----- Text for analysis

Jeremy Clarke Jeremy Clarke

The generosity of French doctors

‘It’s really very simple,’ the doctor said. ‘You live in France. You are ill. You need treatment. We will treat you’. iStock 
issue 24 October 2020

My last NHS scan showed a shadow on a rib. The scan report couldn’t decide between a new cancer metastasis or scarring from an old injury. The first would mean the cancer had moved into my skeleton and was on a winning streak. I have fractured ribs in sharp collisions with steering wheels more than once and cling strenuously to the old-scar hypothesis.

The image showed a second suspicious blur. Something, possibly a tumour, was putting pressure on my left kidney. Since then I’ve been going around with a length of plastic tube inserted in my urethra to drain it. Until that point my cancer was just a word. Now an occasional throb or ache there reminds me forcibly of my destructibility. More recently, my prostate-specific antigen score, measured by a blood test, which had been beaten down into the normal range by a daily pill, has risen sharply, strongly indicating that the cancer has its boots on.

All of which is as intensely boring to me as it no doubt is to you. But last week this combination of fact and speculation had to be marshalled and presented articulately to a urologist at a Marseille university teaching hospital who had offered to find half an hour in his busy day to hear my case.

----------

=== Work instruction 1 ===
From the text on French doctors, give again the passage from "Jeremy Clarke Jeremy" up to and including "the old-scar hypothesis.".
=== Work instruction 2 ===
Answer these questions from the text on French doctors:
(a) What did the last NHS scan show on a rib?
(b) What has been inserted in the urethra to drain the left kidney?
(c) In which city is the university teaching hospital of the urologist?

----- Available data

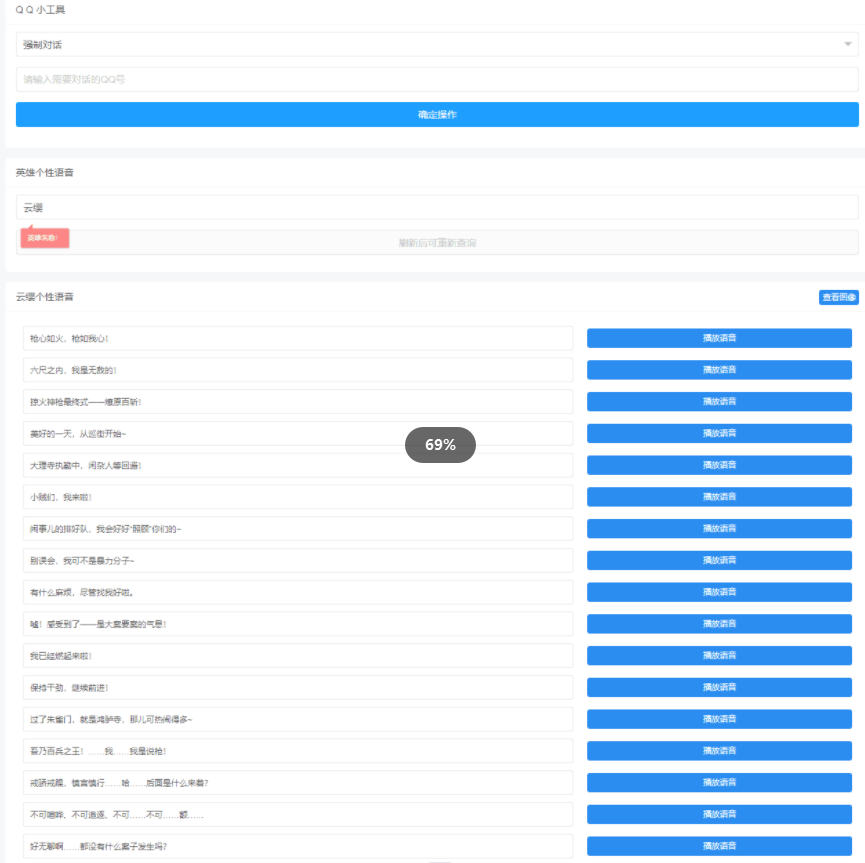Play voice for 好无聊啊 line
This screenshot has height=863, width=865.
[x=719, y=846]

----------

=== Task response 1 ===
Jeremy Clarke Jeremy Clarke

The generosity of French doctors

‘It’s really very simple,’ the doctor said. ‘You live in France. You are ill. You need treatment. We will treat you’. iStock 
issue 24 October 2020

My last NHS scan showed a shadow on a rib. The scan report couldn’t decide between a new cancer metastasis or scarring from an old injury. The first would mean the cancer had moved into my skeleton and was on a winning streak. I have fractured ribs in sharp collisions with steering wheels more than once and cling strenuously to the old-scar hypothesis.

=== Task response 2 ===
(a) A shadow.
(b) A length of plastic tube.
(c) Marseille.